1994 / 17 - 132

17. Auszug aus dem Urteil der ARK vom 5. Januar 1994
i.S. B. T., Türkei

Art. 3 AsylG: Reflexverfolgung ("Sippenhaft"); objektiver Nachfluchtgrund.

Ein objektiver Nachfluchtgrund kann vorliegen, wenn durch das Verhalten eines Familienmitgliedes die ganze Familie - und somit auch die sich im Ausland befindenden Familienangehörigen - oppositioneller Aktivitäten verdächtigt wird.

Art. 3 LA : persécution réfléchie ("coresponsabilité familiale"); motifs objectifs postérieurs à la fuite.

Le fait que toute la famille, y compris la parenté se trouvant à l'étranger, soit soupçonnée d'opposition active en raison du comportement de l'un de ses membres peut constituer un motif objectif postérieur à la fuite.

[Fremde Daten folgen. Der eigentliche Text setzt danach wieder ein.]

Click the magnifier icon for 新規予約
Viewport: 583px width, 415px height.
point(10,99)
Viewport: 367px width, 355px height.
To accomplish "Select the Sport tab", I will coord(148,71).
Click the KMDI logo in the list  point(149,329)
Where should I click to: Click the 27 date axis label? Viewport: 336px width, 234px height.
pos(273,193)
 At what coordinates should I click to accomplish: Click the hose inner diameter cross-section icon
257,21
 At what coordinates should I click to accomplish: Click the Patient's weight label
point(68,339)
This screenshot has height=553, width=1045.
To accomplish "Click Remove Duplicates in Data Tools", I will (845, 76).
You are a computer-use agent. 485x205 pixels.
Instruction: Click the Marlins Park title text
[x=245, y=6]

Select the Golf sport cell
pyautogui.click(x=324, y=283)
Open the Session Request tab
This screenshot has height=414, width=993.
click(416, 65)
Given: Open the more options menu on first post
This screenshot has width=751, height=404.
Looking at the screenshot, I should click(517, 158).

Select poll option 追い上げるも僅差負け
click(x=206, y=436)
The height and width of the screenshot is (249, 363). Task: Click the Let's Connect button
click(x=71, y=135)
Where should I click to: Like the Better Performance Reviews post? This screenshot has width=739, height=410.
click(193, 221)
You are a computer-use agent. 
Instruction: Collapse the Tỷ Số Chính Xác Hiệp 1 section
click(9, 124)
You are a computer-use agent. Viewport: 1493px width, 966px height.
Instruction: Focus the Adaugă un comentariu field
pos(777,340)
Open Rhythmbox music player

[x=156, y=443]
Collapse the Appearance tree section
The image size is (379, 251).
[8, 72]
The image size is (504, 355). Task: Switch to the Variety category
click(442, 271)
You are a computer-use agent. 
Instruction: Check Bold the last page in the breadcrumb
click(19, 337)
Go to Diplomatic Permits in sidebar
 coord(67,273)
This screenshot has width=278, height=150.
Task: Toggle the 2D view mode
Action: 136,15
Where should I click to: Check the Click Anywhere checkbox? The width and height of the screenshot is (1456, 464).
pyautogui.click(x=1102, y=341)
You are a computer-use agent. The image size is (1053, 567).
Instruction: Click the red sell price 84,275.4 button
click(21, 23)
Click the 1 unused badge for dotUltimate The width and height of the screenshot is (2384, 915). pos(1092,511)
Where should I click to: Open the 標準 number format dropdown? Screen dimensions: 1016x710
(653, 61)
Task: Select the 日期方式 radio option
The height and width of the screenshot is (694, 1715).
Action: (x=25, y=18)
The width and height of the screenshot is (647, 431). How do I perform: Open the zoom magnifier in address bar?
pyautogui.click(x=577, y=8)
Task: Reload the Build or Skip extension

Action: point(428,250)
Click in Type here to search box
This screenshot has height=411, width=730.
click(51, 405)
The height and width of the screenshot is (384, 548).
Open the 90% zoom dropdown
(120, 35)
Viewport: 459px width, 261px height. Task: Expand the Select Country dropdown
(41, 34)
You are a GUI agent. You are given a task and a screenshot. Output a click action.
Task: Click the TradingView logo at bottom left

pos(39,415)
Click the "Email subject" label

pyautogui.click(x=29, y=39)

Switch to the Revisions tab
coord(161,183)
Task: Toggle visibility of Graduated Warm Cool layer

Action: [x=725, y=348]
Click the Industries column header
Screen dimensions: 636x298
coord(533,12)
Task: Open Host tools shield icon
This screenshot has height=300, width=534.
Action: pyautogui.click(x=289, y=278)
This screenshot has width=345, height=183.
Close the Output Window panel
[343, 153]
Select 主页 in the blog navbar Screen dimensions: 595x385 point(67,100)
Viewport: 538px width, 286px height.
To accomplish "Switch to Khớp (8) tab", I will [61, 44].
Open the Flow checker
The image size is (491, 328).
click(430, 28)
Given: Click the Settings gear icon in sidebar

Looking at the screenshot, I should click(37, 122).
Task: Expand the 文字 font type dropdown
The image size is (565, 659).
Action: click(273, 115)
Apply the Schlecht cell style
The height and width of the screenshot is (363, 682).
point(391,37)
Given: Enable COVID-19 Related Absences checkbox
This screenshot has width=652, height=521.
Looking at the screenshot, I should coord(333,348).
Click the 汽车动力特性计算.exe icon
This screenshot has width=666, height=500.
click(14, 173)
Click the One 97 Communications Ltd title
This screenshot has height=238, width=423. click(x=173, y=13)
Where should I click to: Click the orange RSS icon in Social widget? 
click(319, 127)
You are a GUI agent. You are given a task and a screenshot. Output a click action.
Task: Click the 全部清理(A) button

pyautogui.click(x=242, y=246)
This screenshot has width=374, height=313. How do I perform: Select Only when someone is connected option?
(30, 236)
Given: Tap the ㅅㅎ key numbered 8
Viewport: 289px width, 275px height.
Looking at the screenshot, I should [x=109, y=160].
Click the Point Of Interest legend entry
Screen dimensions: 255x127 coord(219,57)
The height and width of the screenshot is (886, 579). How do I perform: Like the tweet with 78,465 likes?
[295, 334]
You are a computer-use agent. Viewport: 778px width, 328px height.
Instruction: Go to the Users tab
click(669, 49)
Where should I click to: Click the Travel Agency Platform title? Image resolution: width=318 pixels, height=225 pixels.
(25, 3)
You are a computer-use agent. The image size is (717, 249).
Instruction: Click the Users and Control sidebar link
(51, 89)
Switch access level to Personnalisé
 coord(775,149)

Art. 3 LA: persecuzione riflessa (corresponsabilità familiare); motivi oggettivi insorti dopo la fuga.

Può costituire motivo oggettivo insorto dopo la fuga il fatto che tutti i membri di una famiglia, compresi i parenti residenti all'estero, siano sospettati d'attività d'opposizione in ragione del comportamento di uno di essi.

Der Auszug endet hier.